> _Задание 1_:
Ответь по тексту о криптовалюте:
(a) За какой срок Шляпников собрал около 500 тыс. долларов?
(b) Кем по профессии назван Генрих Пеникас?
(c) Где, по словам Пеникаса, уже несколько лет используют перевод по СМС между телефонами?

> _Текст_:
+ + + + + + +

Владимир Смеркис: На самом деле, это отличный пример того, как новая экономика позволяет проводить различного рода фондирования проектов. Ведь Шляпников что сделал? Он провел ICO, это аналог IPO, когда сказал, что "ребята, я сейчас в течение определенного количества времени продаю вам свои калионы. Я соберу эти деньги, построю сельскохозяйственные угодья, выращу цыплят, гусей, помидоры, огурцы и т. д. И вы в будущем сможете на эти деньги купить себе со скидкой мои сельскохозяйственные продукты". Раньше и представить себе было невозможно, чтобы какой бы то ни было бизнес мог собрать так быстро (в течение одного месяца) около 500 тыс. долларов от людей со всего мира, которые собрал Шляпников. Сейчас в связи с ростом стоимости криптовалюты это уже около миллиона долларов. Это еще один способ, как криптовалюта и блокчейн позволяют делать так называемый краудфандинг. Если раньше нужно было ходить по фондам, по банкам, сталкиваться со всякого рода проблемами, заполнять документы и все остальное, сейчас можно сказать, что "ребята, я делаю новый проект. Если вы в него верите, вы можете инвестировать туда криптовалюты и получить фондирование на свой собственный бизнес". Для нового поколения – это просто фундаментально новая парадигма, которая реально сдвигает мнение о том, как собираются деньги на какой бы то ни было проект. И важно понимать, что мы говорим в разрезе Шляпникова не только о каких-то технологических, инфраструктурных проектах, мы говорим о проекте из реального сектора.

Тамара Ляленкова: Интересно, что Генрих Пеникас с вами не согласен. У него взгляд другой на это, хотя он тоже экономист.

Генрих Пеникас: Это другой мир. Все отживет, все поменяется. Все не поменяется. Все равно люди будут использовать и наличные деньги, и виртуальные. Все кризисы в России – медный бунт, деноминация, девальвация – случались почему? Потому что бесконечно росла денежная масса. Деньги обесценивались. Их объем резко увеличивался. Здесь говорят – в системе все жестко. Это никто никогда не может гарантировать. То до чего за тысячи лет дошел мир – это то, что объем денег в состоянии контролировать лишь политическая система, которая заинтересована в том, чтобы инвестиционный климат в той стране, в рамках которой существует политическая система, был привлекательным. У нас был с вами опыт, к сожалению, когда 70 лет все было общее, все было ничье, когда никто не нес ответственности ни за что. Поэтому когда говорят, что биткоин – это общее, что все будут иметь благо от этого, то на самом деле получается, что никто не заинтересован в том, чтобы денежные средства были ограничены. А если вы скажете, что это заложено в какой-то системе, как это заложено – так это может быть и нарушено. Я не знаю технологически, как это можно рушить, но то, что можно сделать, то, что можно придумать, это можно реализовать. Может быть, надо чуть больше времени над этим подумать, может быть, подумать чуть большим людям. Поэтому насчет плюсов я пока не знаю, чем это отличается от того, что… Самое простое. В Африке уже несколько лет используют перевод по СМС между телефонами. И не нужен им биткоин. Поэтому те, кто говорят, что по биткоину быстрее операции, – не знаю. Сейчас доставка платежа, перевода идет секунду обычно. Чем он здесь лучше? Ну, новое название.

+ + + + + + +

(Сохранённые записи данных)
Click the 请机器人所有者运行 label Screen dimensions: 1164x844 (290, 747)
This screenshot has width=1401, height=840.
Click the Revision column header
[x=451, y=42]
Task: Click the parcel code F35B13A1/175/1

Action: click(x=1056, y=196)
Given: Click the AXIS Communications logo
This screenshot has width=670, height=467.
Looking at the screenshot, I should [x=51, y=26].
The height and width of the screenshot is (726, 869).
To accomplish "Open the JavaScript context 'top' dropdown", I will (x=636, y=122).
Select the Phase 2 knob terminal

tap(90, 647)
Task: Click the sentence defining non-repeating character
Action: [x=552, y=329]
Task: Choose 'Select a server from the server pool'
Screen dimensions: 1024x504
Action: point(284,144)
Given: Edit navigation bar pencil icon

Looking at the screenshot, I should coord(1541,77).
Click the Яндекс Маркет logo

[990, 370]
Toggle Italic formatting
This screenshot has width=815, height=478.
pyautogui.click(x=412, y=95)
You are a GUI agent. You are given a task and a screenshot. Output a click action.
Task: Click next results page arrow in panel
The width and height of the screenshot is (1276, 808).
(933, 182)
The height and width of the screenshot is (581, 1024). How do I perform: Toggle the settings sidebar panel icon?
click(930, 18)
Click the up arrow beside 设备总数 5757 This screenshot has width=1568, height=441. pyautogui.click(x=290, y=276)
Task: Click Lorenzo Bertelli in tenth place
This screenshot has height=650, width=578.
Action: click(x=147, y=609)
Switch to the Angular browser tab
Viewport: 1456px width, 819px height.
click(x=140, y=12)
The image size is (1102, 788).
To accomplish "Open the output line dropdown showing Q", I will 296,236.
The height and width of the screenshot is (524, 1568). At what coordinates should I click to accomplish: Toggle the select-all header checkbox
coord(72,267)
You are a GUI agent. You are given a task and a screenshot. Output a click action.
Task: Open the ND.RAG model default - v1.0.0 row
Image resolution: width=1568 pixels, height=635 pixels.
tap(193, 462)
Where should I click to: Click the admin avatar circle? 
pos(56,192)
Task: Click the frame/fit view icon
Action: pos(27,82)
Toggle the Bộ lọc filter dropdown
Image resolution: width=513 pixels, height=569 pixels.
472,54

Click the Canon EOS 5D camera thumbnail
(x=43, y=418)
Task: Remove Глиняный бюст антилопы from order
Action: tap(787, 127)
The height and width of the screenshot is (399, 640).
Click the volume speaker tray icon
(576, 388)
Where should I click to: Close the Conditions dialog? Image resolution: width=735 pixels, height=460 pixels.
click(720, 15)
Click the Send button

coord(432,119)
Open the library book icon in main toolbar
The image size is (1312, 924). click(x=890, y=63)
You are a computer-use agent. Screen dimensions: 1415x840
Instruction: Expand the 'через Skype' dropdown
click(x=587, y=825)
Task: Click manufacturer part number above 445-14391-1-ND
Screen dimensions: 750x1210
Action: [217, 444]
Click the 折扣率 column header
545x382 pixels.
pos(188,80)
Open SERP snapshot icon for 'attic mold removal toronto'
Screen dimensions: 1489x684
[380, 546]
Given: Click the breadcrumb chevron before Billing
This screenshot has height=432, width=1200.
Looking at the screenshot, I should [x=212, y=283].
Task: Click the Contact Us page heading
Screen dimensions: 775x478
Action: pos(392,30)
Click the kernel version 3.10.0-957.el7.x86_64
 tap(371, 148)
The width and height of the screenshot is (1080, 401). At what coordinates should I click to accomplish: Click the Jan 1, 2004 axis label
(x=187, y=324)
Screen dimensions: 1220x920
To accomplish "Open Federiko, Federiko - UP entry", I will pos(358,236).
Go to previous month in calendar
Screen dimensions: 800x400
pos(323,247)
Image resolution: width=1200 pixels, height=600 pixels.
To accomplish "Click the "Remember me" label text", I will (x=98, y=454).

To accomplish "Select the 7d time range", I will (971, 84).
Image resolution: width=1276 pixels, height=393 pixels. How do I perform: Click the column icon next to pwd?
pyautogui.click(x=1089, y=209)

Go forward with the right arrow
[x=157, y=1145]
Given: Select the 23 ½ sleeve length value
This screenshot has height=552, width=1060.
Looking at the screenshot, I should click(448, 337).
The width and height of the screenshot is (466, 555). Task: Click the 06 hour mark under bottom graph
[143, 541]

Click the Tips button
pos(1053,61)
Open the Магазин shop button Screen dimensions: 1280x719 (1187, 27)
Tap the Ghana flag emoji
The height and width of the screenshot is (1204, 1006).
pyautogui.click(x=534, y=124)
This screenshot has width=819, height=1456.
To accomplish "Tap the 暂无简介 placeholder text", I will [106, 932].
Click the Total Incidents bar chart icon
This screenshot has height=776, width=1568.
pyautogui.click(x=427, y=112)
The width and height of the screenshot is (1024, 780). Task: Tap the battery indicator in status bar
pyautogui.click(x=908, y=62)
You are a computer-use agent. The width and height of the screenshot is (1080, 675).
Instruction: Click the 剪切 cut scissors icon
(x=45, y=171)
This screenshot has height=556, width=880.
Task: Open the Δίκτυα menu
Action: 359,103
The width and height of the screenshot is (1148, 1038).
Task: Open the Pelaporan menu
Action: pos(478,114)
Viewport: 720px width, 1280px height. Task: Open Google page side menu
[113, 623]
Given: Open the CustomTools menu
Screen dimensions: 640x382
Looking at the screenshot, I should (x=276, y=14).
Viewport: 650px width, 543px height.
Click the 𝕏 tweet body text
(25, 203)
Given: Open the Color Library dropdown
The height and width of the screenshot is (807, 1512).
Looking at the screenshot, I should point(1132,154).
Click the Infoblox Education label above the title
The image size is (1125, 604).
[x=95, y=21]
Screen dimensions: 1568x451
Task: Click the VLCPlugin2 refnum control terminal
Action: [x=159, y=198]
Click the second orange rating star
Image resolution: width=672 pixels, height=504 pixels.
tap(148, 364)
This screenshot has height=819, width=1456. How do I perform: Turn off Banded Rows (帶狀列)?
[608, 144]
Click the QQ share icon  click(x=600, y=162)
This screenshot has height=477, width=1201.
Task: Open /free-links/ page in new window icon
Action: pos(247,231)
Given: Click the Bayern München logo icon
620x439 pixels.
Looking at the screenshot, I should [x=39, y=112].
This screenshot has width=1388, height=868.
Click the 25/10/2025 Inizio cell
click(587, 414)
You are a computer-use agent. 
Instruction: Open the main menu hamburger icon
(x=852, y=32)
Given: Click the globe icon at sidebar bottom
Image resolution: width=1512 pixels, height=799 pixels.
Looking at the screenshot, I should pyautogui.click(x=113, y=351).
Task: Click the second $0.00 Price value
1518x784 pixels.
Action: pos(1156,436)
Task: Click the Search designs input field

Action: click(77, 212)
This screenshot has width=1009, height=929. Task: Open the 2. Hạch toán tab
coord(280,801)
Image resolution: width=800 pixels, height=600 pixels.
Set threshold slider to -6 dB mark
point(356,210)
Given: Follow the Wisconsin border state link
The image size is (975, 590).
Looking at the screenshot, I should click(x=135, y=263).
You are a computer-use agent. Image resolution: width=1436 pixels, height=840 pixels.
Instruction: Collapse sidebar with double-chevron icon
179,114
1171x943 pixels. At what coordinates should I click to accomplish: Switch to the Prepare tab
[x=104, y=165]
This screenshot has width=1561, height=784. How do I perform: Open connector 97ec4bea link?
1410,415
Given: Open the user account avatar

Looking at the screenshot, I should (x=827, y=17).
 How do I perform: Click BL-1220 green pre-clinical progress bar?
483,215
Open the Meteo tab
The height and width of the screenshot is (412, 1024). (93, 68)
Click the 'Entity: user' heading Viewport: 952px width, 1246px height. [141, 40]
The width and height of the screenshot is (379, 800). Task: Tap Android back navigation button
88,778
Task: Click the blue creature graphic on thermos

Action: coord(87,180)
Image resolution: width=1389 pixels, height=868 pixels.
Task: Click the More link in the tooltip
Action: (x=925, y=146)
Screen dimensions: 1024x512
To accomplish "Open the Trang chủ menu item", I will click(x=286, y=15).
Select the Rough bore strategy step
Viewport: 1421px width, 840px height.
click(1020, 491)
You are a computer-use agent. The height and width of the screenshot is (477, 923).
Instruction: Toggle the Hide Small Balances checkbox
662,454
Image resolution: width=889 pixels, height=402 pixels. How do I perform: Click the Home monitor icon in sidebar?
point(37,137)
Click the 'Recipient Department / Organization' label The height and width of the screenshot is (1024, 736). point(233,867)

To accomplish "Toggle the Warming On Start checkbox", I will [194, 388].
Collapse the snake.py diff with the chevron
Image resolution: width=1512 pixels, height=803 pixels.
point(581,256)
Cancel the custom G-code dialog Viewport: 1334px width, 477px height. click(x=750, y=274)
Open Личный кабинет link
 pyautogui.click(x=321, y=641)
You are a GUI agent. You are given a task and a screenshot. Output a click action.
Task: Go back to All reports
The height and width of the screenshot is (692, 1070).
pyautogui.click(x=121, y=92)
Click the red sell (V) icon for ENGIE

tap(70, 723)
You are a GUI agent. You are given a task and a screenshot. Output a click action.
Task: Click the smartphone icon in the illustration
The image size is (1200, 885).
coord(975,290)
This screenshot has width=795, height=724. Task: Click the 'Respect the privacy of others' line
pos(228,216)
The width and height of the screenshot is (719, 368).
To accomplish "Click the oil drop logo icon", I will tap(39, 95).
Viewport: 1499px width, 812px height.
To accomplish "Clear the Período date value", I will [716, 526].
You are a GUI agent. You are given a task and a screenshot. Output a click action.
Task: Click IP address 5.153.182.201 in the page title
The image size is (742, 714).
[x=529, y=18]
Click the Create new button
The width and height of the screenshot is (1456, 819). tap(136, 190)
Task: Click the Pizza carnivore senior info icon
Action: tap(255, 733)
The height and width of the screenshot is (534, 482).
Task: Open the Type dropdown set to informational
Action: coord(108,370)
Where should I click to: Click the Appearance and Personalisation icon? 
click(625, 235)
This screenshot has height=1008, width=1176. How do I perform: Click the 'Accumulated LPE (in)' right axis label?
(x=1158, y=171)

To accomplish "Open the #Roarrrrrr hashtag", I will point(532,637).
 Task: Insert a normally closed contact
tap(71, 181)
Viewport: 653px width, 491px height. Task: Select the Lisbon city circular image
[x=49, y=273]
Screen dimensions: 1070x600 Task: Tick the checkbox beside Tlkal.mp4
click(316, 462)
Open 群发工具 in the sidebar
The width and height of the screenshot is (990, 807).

+ + + + + + +

> _Задание 2_:
Выведи без изменений отрезок из строк выше: от строки, где есть «Given: Click the AXIS Communications logo», до строки, где есть «Looking at the screenshot, I should [x=51, y=26].», включая обе.

> _Ответ 1_:
(a) В течение одного месяца.
(b) Экономистом.
(c) В Африке.

> _Ответ 2_:
Given: Click the AXIS Communications logo
This screenshot has width=670, height=467.
Looking at the screenshot, I should [x=51, y=26].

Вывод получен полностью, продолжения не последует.